Privacy Lead Consultant
Blue Cross Blue Shield Association · Chicago, IL · 2 wk ago
Engineering$131k–$188k/yrFull-time
Job Description Summary
This role leads BCBSA's privacy compliance efforts, ensuring alignment with HIPAA, state, and international regulations. Builds and operationalizes privacy programs, drives awareness, and supports incident response across the enterprise.
Responsibilities
- Builds and operationalizes BCBSA's privacy program, including conducting privacy impact assessments, HIPAA risk assessments, and responding to privacy incidents impacting BCBSA's business units in compliance with applicable policies, procedures, and legal requirements.
- Collaborates across BCBSA on privacy related matters, including with legal, information security, enterprise risk management, and data governance on privacy-related contracting, privacy risk identification and risk mitigation.
- Supports the BCBSA Incident Response process, including the BCBSA Privacy Response Plan, engagement with Blue System colleagues on Systemwide incident response, and conducts regular exercises of incident response plans.
- Supports the development and operationalizing of BCBSA's privacy training program, as well as supplementing that training with ongoing awareness. This includes online training supplemented with classroom and individual training.

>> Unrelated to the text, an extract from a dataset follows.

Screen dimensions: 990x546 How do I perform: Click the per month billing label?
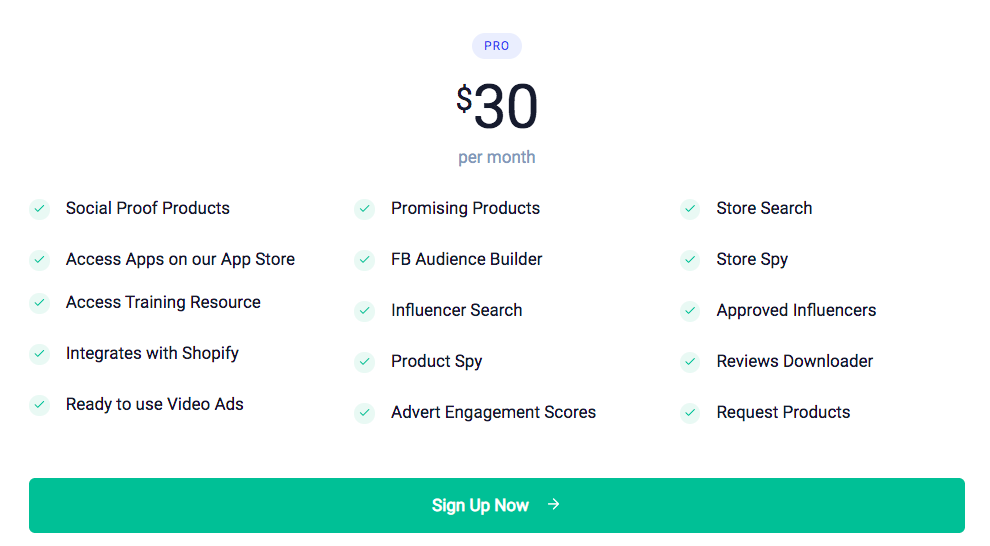(497, 157)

- Collaborates with BCBS organizations to share best practices, and either leads or assists with establishing privacy training and educational sessions internally across BCBSA and externally, across the Blue System.
Requirements
The Posting Range For This Position Is $130,609.00-$187,868.65
Education, Certifications and Experience
- Required: Bachelor's Degree Compliance, Audit, Business; or equivalent experience
- PREFERRED: Juris Doctor
- Experience Required: 7+ Years privacy, planning, administration, audit, or compliance management role
Knowledge, Skills and Abilities
- Must have a full understanding of legal and regulatory requirements relating to Privacy in the healthcare sector including Federal and State legislative mandates and requirements to safeguard Protected Health Information (PHI) and/or Personally Identifiable Information (PII).
- Knowledge and experience in project and change management.

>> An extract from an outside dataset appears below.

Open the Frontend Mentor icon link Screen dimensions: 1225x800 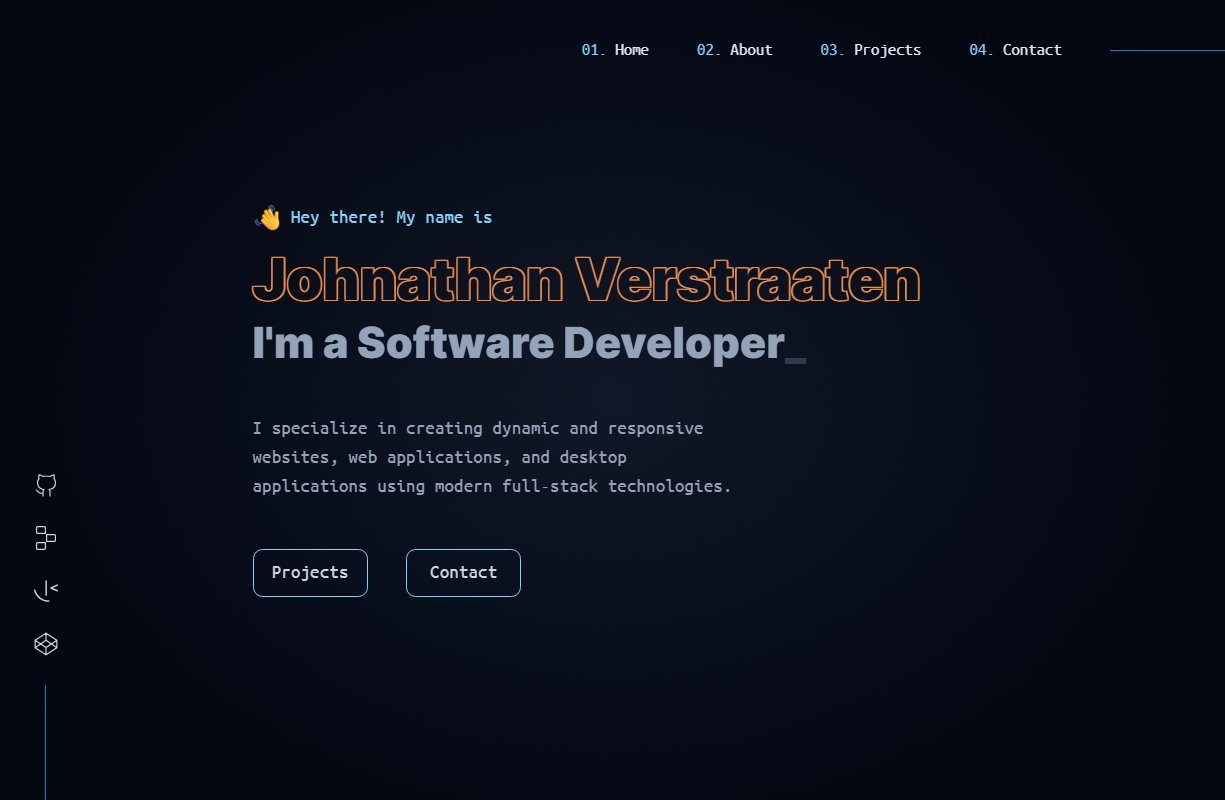pyautogui.click(x=46, y=591)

- Knowledge of vendor management and contract administration.
- Relationship, facilitation, presentation and communication skills; ability to collaboratively plan, document, and present privacy risks and achieve buy-in from system custodians and business owners.
Additional Posting Information
- Lead and support enterprise privacy initiatives, including the development, implementation, and maintenance of privacy policies, procedures, standards, and controls.
- Design, deliver, and maintain privacy training and awareness programs to promote a strong culture of privacy compliance across BCBSA.
- Provide subject‑matter expertise on privacy regulations and requirements, including HIPAA Privacy and Security Rules, state privacy laws, and emerging domestic and international privacy obligations.
- Assessing and advising on privacy risks associated with vendors, third parties, and Business Associates, including supporting contract reviews, negotiations, and risk mitigation strategies.
- Engaging with external stakeholders—such as regulators, counsel, vendors, or partners—when responding to privacy incidents, investigations, or inquiries.
- Supporting the integration of privacy requirements into business processes, projects, and initiatives, including privacy‑by‑design and privacy‑by‑default practices.
- Monitoring regulatory developments and emerging privacy risks and providing impact assessments and recommendations to leadership.
- Supporting audits, examinations, and assessments related to privacy, and coordinating responses to internal and external audit requests.
- Contributing to enterprise risk management and compliance activities related to privacy, including issue tracking, corrective actions, and reporting.
- Developing and maintaining privacy metrics, documentation, and artifacts to support governance, oversight, and continuous improvement.
- Collaborating across BCBSA to promote consistent, compliant handling of personal and protected information.